Dietes: Love Them or Hate Them

D. iridioides

D. bicolor
There are a lot of reasons not to like dietes, also known as African iris or fortnight lilies. They are very common plants in Southern California and can be found in most strip mall planters. They spread like crazy and can take out less aggressive neighboring plants in a few seasons. Their foliage is rather dull, stiff and spiky, nothing to rave about. The flowers, although pretty, only last a day so they don't work well in cut flower arrangements. They look horrible when they get thick and die out in the center, in need of dividing with a sharp spade. But I still kind of love them. They are very trouble free and drought tolerant, no need to fuss over them. They have charming little flowers that kind of hover above the foliage, earning them the nickname of butterfly iris and they are fire resistant. I think their charms outweigh their vices.

Friday, May 3, 2013

Consider Ajuga for Sun

I think one key to a lovely garden is choosing the right groundcovers. I like to think of them as little throw rugs in my garden. They add interest, color and texture, but probably the most important role they have is just what their name implies, they cover the bare soil which means there is little chance for weeds to get started. This dark bronze groundcover is a patch of ajuga reptans, sometimes called carpet bugle, that is growing in my Laguna garden and has been for probably the past eight years.

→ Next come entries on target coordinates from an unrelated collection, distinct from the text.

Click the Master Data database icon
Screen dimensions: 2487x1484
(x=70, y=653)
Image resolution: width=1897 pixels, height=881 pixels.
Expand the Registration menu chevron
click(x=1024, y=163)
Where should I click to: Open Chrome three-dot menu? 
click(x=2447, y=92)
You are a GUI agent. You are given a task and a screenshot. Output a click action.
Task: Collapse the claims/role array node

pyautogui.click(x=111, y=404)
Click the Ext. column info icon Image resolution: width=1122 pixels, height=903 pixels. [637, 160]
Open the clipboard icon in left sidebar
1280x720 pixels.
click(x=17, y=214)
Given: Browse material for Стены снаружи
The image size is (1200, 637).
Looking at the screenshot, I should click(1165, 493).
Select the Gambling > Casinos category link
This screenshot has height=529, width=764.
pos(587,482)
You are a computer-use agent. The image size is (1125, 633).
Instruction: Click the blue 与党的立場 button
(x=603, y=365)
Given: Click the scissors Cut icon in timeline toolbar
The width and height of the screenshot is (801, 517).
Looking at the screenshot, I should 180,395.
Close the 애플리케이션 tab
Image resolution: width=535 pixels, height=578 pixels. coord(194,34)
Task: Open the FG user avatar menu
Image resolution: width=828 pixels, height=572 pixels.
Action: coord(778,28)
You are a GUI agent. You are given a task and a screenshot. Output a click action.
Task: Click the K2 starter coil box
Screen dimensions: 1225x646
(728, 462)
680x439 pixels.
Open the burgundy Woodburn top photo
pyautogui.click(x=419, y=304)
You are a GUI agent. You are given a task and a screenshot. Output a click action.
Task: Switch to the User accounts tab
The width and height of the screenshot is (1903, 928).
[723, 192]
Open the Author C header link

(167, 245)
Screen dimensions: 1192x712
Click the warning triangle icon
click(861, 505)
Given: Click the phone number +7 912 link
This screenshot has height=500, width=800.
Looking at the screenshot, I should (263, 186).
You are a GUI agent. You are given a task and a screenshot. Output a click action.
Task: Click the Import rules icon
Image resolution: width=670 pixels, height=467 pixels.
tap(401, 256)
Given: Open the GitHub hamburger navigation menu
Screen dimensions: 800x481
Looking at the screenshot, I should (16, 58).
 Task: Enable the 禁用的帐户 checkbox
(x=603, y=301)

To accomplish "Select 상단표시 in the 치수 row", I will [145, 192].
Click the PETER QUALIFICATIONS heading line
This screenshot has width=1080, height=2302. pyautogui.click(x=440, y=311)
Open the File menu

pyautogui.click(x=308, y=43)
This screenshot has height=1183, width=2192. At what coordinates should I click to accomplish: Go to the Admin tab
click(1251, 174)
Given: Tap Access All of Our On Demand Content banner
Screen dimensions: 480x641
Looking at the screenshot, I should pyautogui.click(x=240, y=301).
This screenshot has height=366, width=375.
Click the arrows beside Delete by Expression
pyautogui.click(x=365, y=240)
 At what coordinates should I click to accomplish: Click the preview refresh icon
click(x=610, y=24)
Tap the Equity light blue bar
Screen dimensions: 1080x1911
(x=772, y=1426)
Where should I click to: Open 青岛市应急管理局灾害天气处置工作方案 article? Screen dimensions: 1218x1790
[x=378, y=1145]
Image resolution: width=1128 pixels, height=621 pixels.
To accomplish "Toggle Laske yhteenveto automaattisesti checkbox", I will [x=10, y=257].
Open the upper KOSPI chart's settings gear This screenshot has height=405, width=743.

It has charming little vertical purple flowers in the spring, but the bronze foliage is the real reason to grow it. I had always thought of it as a shade plant and used it that way, but it seems to grow even better in this full sun area in our mild climate. This bronze cultivar (I think it is 'Chocolate Chip') also adds a nice contrast to the typically green shrubs and perennials that it surrounds. Pretty, easy and prevents weeds, what's not to love?

Thursday, May 2, 2013

Climbing Rose Tricks

There is a little trick to growing climbing roses the "right" way. By that I mean like the 'Royal Sunset' rose in the top picture with blooms all up and down the trellis holding it up. In the bottom picture you can see both the yellow 'Graham Thomas' rose and the light pinkish-white 'Sally Holmes' rose growing with their blooms so high you would need a ladder to get a good look at a flower (there is also a passion flower vine trying to choke out poor 'Sally'). Both these pictures are from my SJC backyard and the difference is the way the roses are trained. In order to get blooms from top to bottom, climbing rose canes need to be trained in a horizontal pattern back and forth up the trellis while the stems are still young and pliable. If allowed to grow the way they want to, which is straight up to the sky, your blooms will be sparse and at the very top of the trellis or arch like in the second picture. The 'Royal Sunset' rose is right outside my door and I was diligent in training them (there are actually two roses, one on either side of the window).  The others I was a bit distracted and they grew too fast for me and this is what I'm stuck with. The solution? I'm going to cut back the roses on the arch and start them over with daily inspections and lots of twine!

Wednesday, May 1, 2013

The Big Dig

The big project in SJC continues as we replace the very old and very large oleander hedge that is dying from scorch, a disease killing all the oleander in Orange County. The hedge was thick and lush when we moved in five years ago and you couldn't even see the chain link fence or the neighbors' yards. As we watched the oleanders around our neighbor's yards diminish we knew it was only a matter of time before ours would start dying and we were right. Now we are removing the dead, dying, and soon-to-be-dying shrubs and replacing them with podocarpus and privet in 15 gallon tubs. We did a long stretch last fall, hoping this area would hang in there for another year or so, but no such luck. It is a very difficult project due to the old roots being very deep and wide. I have hired extra help this week and probably next, since this is such a difficult job. One of the issues with all this is that now our dogs have a full view of the neighbors' yards and everything going on there is of utmost interest to them. We have even discovered a gate between our properties! One neighbor has horses and the other has a lovely little garden and orchard. I have to admire their pumpkins!